Re: Languages with well-integrated Foreign Function Interface to learn from?

"BGB" <cr88192@hotmail.com>
Thu, 3 Sep 2009 08:41:36 -0700

          From comp.compilers

Related articles
[12 earlier articles]
Re: Languages with well-integrated Foreign Function Interface to learn cr88192@hotmail.com (BGB / cr88192) (2009-08-31)
Re: Languages with well-integrated Foreign Function Interface to learn DrDiettrich1@aol.com (Hans-Peter Diettrich) (2009-09-02)
Re: Languages with well-integrated Foreign Function Interface to learn paul.biggar@gmail.com (Paul Biggar) (2009-09-02)
Re: Languages with well-integrated Foreign Function Interface to learn cr88192@hotmail.com (BGB) (2009-09-02)
Re: Languages with well-integrated Foreign Function Interface to learn paul.biggar@gmail.com (Paul Biggar) (2009-09-03)
Re: Languages with well-integrated Foreign Function Interface to learn cr88192@hotmail.com (BGB / cr88192) (2009-09-03)
Re: Languages with well-integrated Foreign Function Interface to learn cr88192@hotmail.com (BGB) (2009-09-03)
| List of all articles for this month |

From: "BGB" <cr88192@hotmail.com>
Newsgroups: comp.compilers
Date: Thu, 3 Sep 2009 08:41:36 -0700
Organization: Compilers Central
References: 09-07-074 09-07-095 09-07-105 09-08-050 09-08-056 09-09-005 <af54caaf0909020734p185e03a6hb95570b55dcbed9a@mail.gmail.com> <BLU0-SMTP75F058507C9C4E91D023BDE4F00@phx.gbl> <af54caaf0909030048t6efd616dme38a4ffee587dfba@mail.gmail.com>
Keywords: code
Posted-Date: 03 Sep 2009 13:12:32 EDT

>> ----- Original Message ----- From: "Paul Biggar" <paul.biggar@gmail.com>
>> one major advantage:
>> you can run C in the VM.
>>
>> C is a very useful language to be able to run as a scripting language,
>> since
>> it is a fairly powerful language.
>
> Nothing against C, JITs, etc. I was just suggesting good practice for
> designing portable FFIs. I think if you follow the design you've
> outlined, it will be nearly impossible for a reimplementation to use
> your FFI without copying your VM design.
>


in the abstract sense, the only fundamental requirement is that the VM be
able to do the same things (run C and provide a transparent FFI).

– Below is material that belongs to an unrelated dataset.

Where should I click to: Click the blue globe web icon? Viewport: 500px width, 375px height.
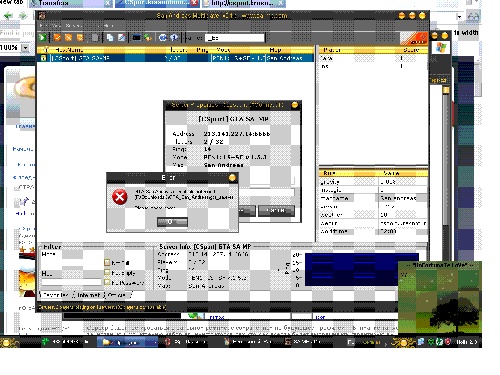[x=162, y=37]
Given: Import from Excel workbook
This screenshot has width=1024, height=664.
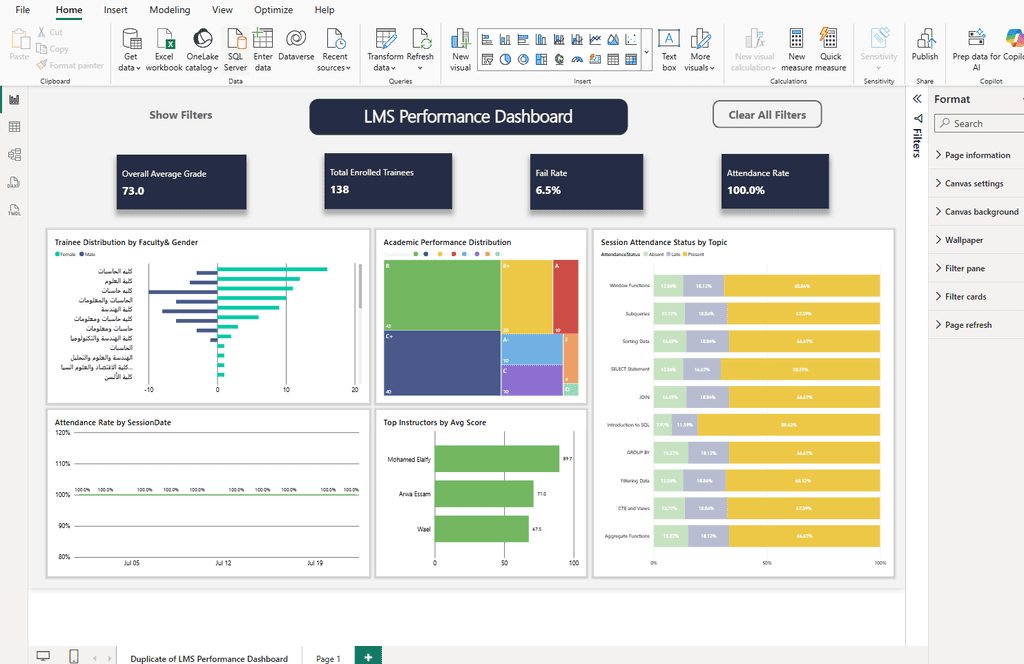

any VM design will work, so long as it has the same capabilities...




but, then again, at present I know of no other VMs which can do exactly the
same things.


LLVM and .NET would come closest, LLVM differing mostly in architectural
issues, and .NET lacking an entirely transparent FFI ("P/Invoke" does not
count, since one does need, firstly, to manually utilize P/Invoke...).




for example, how they go about compiling and running said C code is up to
them, as I don't mandate any "one true bytecode to rule them all", ... (and,
at this moment, there is not even an established cannonical bytecode, since
my particular architecture did not base itself on one, as such...).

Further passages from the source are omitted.